ISPs should be more active in monitoring sites and the government should work with them to develop a code of practice for removing material that could lead to radicalisation, the report said.

The inquiry found that the internet played a greater role in violent radicalisation than prisons, universities or places of worship, and was now one of the few unregulated spaces where radicalisation is able to take place.

But it added that a sense of grievance was key, and direct personal contact with radicals was a significant factor. The government's counter-terrorism strategy should show the British state is not antithetical to Islam, the committee said. Keith Vaz, its chairman, said:

More resources need to be directed to these threats and to preventing radicalisation through the internet and in private spaces. These are the fertile breeding grounds for terrorism.

The July 7 bombings in London, carried out by four men from West Yorkshire, were a powerful demonstration of the devastating and far-reaching impact of home-grown radicalisation.
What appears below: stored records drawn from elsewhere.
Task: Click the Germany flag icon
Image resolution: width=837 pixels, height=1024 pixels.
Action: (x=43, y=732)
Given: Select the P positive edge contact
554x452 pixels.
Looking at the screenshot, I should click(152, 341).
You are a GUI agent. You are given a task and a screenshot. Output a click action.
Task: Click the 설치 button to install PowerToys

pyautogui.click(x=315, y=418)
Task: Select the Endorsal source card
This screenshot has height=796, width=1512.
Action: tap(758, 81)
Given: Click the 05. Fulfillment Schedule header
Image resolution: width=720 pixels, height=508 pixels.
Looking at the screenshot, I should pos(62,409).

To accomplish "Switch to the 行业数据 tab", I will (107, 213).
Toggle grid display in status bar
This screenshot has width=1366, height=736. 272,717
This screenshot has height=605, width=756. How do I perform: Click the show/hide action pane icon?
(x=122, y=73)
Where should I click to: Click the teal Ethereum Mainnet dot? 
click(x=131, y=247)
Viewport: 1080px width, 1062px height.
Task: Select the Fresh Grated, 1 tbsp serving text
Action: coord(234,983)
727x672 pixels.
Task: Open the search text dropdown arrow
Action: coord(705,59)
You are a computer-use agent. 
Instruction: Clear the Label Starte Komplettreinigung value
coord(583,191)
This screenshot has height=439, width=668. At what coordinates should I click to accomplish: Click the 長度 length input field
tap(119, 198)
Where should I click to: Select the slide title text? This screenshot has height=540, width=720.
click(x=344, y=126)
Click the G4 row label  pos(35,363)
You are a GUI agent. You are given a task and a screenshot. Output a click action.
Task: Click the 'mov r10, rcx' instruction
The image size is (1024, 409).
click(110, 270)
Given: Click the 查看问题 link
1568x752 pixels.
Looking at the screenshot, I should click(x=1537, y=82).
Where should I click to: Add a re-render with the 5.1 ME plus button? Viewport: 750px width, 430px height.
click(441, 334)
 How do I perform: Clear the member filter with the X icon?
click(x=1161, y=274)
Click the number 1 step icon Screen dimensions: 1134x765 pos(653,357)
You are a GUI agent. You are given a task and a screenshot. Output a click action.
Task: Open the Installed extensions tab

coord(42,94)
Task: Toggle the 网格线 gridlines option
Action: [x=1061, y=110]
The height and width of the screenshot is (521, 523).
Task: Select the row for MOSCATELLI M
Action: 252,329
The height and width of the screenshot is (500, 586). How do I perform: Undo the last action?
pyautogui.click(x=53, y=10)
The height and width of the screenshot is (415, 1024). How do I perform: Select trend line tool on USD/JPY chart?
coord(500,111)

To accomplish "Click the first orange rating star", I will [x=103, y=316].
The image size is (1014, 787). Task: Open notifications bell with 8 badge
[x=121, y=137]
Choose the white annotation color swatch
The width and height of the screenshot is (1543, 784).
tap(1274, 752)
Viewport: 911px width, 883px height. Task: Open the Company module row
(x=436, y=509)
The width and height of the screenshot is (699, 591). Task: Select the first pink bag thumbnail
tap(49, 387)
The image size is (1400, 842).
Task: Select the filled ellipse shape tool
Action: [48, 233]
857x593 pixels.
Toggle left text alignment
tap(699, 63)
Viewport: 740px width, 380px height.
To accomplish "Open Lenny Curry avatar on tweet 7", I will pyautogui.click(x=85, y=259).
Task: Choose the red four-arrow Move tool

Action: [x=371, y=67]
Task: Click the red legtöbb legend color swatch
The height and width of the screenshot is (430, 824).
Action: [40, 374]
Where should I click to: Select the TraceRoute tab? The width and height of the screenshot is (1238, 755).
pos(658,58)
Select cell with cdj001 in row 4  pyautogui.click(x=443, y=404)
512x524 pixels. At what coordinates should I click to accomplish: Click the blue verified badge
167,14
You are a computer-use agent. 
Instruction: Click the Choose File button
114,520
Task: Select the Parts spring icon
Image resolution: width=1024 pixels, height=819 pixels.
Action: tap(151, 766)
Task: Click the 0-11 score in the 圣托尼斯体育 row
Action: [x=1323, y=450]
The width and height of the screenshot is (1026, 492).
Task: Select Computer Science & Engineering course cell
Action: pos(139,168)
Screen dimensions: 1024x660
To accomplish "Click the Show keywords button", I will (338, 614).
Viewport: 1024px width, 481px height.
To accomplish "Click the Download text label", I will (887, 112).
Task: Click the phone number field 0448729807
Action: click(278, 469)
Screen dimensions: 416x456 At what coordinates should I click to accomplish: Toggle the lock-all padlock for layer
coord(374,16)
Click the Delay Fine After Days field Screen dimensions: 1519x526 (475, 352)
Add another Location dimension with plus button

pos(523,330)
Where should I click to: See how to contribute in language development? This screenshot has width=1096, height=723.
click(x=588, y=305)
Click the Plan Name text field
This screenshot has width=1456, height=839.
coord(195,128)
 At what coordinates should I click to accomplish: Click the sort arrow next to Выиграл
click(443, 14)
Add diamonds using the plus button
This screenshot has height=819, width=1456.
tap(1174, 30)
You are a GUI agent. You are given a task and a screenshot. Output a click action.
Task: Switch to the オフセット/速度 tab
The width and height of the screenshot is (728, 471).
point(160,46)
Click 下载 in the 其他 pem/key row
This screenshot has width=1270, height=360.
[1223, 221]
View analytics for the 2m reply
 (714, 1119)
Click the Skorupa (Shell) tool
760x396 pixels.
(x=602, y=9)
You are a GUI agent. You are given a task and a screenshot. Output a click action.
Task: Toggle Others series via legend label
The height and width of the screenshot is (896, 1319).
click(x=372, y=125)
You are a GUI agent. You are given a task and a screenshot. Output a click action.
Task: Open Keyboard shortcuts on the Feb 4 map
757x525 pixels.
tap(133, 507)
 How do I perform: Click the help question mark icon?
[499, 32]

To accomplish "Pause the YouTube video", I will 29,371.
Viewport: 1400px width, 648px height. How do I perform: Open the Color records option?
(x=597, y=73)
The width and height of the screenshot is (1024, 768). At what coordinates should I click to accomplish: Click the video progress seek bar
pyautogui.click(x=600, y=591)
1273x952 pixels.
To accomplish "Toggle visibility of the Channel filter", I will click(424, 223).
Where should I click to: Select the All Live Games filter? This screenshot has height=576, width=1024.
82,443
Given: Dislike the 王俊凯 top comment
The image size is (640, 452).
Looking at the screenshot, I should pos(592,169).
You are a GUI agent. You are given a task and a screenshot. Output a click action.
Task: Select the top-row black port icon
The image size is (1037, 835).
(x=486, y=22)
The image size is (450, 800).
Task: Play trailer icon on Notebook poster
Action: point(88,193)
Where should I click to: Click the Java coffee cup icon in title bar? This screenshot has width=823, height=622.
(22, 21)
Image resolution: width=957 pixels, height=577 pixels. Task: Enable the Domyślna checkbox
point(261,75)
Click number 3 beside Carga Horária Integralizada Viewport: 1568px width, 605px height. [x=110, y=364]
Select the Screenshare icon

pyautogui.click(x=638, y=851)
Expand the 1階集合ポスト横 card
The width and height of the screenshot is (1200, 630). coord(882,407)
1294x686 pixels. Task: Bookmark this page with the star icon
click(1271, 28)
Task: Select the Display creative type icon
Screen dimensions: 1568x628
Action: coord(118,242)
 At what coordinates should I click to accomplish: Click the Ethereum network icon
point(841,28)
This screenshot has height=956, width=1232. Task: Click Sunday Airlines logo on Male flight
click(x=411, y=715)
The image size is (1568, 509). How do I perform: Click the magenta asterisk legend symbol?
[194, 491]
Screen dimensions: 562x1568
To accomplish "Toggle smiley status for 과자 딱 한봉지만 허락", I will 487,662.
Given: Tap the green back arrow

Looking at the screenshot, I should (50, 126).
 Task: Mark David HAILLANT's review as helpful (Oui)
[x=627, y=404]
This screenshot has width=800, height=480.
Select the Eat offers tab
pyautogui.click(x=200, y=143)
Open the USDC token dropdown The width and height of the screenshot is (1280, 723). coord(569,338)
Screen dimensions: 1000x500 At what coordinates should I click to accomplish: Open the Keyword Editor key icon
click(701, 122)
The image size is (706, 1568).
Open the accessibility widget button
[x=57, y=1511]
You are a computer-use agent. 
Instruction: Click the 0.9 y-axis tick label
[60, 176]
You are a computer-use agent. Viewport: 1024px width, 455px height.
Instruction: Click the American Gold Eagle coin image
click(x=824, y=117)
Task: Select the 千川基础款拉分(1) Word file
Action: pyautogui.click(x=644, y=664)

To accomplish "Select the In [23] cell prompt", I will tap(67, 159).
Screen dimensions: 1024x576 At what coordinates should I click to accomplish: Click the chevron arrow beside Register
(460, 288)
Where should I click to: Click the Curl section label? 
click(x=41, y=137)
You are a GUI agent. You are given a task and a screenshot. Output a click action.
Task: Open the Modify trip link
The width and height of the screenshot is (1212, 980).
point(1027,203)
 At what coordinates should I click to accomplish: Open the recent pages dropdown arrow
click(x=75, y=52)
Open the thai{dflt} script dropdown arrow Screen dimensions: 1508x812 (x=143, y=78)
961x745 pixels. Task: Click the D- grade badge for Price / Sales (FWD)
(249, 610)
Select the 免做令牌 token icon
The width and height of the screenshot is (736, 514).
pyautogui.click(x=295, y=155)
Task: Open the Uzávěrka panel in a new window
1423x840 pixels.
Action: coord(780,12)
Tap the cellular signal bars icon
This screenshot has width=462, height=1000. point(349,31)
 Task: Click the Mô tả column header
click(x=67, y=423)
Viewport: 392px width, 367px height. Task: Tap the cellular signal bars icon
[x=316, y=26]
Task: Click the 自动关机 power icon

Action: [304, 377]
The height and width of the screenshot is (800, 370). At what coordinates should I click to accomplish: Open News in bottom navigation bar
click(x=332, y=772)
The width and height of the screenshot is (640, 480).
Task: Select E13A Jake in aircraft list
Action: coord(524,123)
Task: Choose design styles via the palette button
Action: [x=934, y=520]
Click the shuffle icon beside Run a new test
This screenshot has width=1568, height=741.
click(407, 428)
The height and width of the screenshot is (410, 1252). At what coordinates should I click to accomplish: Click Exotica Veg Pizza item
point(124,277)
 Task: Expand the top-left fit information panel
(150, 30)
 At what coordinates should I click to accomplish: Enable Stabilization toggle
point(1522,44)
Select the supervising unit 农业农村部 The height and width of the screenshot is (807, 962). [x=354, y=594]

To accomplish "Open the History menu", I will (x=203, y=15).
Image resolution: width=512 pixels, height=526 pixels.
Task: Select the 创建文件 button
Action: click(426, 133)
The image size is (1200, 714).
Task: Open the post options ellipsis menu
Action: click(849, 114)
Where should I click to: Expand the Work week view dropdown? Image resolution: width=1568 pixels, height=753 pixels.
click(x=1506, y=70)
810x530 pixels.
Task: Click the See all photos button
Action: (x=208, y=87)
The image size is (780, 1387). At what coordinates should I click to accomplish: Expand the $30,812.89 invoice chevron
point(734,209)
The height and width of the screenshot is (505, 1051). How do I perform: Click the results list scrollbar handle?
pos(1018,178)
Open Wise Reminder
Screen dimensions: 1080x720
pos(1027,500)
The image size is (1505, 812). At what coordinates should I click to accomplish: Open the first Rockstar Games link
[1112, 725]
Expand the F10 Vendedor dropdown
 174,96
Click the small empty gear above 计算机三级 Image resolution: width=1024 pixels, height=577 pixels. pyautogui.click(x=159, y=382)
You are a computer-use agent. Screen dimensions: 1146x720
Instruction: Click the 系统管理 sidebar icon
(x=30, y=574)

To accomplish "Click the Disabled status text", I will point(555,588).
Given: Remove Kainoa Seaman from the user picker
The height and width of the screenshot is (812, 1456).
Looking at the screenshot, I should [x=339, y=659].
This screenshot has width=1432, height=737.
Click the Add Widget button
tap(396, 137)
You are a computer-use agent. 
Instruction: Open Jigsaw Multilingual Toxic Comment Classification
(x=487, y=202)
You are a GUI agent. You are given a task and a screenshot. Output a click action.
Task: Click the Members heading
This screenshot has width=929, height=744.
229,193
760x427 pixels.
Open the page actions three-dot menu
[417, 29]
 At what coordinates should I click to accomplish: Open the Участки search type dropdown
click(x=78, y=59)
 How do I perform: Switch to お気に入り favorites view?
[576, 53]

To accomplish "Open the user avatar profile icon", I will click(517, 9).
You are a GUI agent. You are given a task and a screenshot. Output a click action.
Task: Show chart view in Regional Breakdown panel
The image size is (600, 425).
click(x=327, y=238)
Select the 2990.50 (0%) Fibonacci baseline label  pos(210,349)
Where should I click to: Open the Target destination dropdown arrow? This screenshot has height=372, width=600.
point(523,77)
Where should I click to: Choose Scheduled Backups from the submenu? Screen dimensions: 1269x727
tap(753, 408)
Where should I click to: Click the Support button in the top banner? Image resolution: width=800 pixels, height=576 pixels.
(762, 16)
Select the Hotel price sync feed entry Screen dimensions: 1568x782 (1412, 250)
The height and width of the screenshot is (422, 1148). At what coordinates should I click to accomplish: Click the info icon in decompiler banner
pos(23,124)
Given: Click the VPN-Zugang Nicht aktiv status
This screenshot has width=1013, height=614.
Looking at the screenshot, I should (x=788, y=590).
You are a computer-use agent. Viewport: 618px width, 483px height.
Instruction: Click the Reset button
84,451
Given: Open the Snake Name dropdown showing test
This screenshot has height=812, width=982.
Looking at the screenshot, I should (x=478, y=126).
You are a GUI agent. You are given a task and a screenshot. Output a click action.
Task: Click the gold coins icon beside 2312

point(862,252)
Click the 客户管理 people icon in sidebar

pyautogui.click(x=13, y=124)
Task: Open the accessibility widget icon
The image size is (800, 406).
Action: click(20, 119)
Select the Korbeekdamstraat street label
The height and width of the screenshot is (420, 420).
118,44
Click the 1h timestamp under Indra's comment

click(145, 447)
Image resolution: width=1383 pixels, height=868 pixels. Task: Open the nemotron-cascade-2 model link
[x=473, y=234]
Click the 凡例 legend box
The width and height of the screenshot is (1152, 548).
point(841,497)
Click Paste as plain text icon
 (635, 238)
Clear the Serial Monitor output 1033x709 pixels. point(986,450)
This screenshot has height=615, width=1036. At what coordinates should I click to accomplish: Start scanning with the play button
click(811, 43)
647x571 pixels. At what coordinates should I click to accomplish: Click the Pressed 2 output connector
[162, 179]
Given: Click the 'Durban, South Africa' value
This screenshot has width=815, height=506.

We remain concerned by the growing support for non-violent extremism and more extreme and violent forms of far-right ideology.

He added that a policy of engagement, not alienation would prevent radicalisation and called for the government's counter-radicalisation strategy Prevent to be renamed Engage.

Nick Pickles, director of civil liberties and privacy group Big Brother Watch, said:

Whatever the reason for blocking online content, it should be decided in court and not by unaccountable officials.

There is a serious risk that this kind of censorship not only makes the internet less secure for law-abiding people, but drives underground the real threats and makes it harder to protect the public.